How much sewage will a circular drain 3 feet in diameter running half full convey, the fall being 1 in 400?

Here h = (πr² ∕ 2)/(2πr ∕ 2) = r ∕ 2 = ¾.

• 1 in 400 = x in 5,280 feet (i.e. a mile).
• f = 13·2 in a mile.
• v = 55 × 4·4 = 242 feet per minute.
• = 55√h × 2f.
• S = πr²∕2 = 3·1416 × 9/(4 × 2) = 3·5343.
• v × S = 242 × 3·5343 = 855·8 cubic feet, discharged per minute.

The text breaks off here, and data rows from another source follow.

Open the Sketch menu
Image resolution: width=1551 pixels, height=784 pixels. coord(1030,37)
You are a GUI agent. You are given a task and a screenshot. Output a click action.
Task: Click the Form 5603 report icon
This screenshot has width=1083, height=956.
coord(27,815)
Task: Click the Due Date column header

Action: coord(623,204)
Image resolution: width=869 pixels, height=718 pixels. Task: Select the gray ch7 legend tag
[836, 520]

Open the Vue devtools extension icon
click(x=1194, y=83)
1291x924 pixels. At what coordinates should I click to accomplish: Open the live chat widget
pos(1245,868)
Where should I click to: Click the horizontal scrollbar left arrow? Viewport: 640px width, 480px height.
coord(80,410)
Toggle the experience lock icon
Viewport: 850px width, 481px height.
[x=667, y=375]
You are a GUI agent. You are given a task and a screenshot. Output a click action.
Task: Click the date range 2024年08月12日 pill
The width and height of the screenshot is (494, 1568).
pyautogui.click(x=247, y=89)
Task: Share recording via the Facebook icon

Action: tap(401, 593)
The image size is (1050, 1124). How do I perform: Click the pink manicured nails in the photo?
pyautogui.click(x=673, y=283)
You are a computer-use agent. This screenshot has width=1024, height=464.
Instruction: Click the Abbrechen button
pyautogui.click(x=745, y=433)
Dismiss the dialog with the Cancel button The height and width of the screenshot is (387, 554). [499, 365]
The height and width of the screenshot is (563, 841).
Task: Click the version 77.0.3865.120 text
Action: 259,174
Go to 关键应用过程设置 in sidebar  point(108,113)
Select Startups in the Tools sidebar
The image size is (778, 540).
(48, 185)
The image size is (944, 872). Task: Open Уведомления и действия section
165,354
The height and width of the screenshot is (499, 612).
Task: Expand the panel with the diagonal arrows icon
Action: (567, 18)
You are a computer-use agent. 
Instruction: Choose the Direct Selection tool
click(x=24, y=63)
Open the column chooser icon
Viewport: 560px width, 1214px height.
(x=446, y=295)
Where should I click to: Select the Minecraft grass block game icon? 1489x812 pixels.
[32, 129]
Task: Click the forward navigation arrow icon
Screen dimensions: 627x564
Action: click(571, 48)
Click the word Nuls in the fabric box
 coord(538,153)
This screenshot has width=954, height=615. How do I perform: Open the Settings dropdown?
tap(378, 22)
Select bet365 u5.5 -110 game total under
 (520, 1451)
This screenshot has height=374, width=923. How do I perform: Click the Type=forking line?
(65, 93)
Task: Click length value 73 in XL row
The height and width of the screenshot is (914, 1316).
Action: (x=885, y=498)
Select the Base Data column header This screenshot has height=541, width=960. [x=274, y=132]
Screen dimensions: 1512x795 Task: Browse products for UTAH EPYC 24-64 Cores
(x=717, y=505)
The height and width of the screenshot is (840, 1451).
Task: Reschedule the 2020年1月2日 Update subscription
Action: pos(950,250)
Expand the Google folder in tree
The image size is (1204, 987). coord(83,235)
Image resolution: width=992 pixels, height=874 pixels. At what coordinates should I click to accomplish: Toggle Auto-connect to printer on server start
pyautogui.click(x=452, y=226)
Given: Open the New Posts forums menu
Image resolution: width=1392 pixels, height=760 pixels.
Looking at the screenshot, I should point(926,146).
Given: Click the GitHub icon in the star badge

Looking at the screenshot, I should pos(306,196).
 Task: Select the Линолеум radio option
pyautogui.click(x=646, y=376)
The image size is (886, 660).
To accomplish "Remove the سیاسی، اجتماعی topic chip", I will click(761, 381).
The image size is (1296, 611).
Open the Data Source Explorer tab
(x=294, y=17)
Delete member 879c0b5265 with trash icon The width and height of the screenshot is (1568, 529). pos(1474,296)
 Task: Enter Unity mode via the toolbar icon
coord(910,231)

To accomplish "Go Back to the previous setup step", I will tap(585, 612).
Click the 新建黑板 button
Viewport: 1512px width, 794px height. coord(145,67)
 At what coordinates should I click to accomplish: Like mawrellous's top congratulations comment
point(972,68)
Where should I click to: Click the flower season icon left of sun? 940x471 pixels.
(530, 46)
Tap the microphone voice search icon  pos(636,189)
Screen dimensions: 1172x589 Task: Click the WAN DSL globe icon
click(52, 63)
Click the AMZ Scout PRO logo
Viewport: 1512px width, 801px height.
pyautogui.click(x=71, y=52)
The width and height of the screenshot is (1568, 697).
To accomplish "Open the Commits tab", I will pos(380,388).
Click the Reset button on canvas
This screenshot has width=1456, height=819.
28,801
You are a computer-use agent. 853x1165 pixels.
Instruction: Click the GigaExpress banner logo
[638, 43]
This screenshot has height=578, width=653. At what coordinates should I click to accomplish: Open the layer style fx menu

In what way does the size and shape of a sewer affect the velocity of the sewage flowing through it? If a 12-inch pipe sewer, laid at a gradient of 1 in 175, gives a velocity of 3½ feet per second, what would be the velocity if the sewer had a gradient of 1 in 700 (the pipe running half full in each case); and would this latter velocity suffice to keep the sewer clear of deposit?

An elliptical sewer gives greater velocity to flow of small quantities of sewage than a circular one because it exposes a smaller surface for friction.

By formula = v = 55√h × 2f.

• h = ¼ ∴ √h = ½.
• f = 1 in 175 = 30 feet in one mile.
• v = (⁵⁵ ∕ ₂)√60 = 212·85 ft. per min., i.e. slightly over 3½ ft. per sec.

In the second case f = 1 in 700 = 7·56 feet in one mile.
v = (⁵⁵ ∕ ₂)√15·12 = 106·97 feet per minute.

Thus in the first case there is a velocity of 3·55 feet per second, and in the second case of 1·78 feet per second. The latter velocity is quite insufficient to keep the sewer free from deposit, 3 feet per second being the minimum velocity required for that purpose.

Given a sewer 3 feet in diameter, with a fall of 1 in 1,760, what would be the relative discharge if the fall were 1 in 5,280?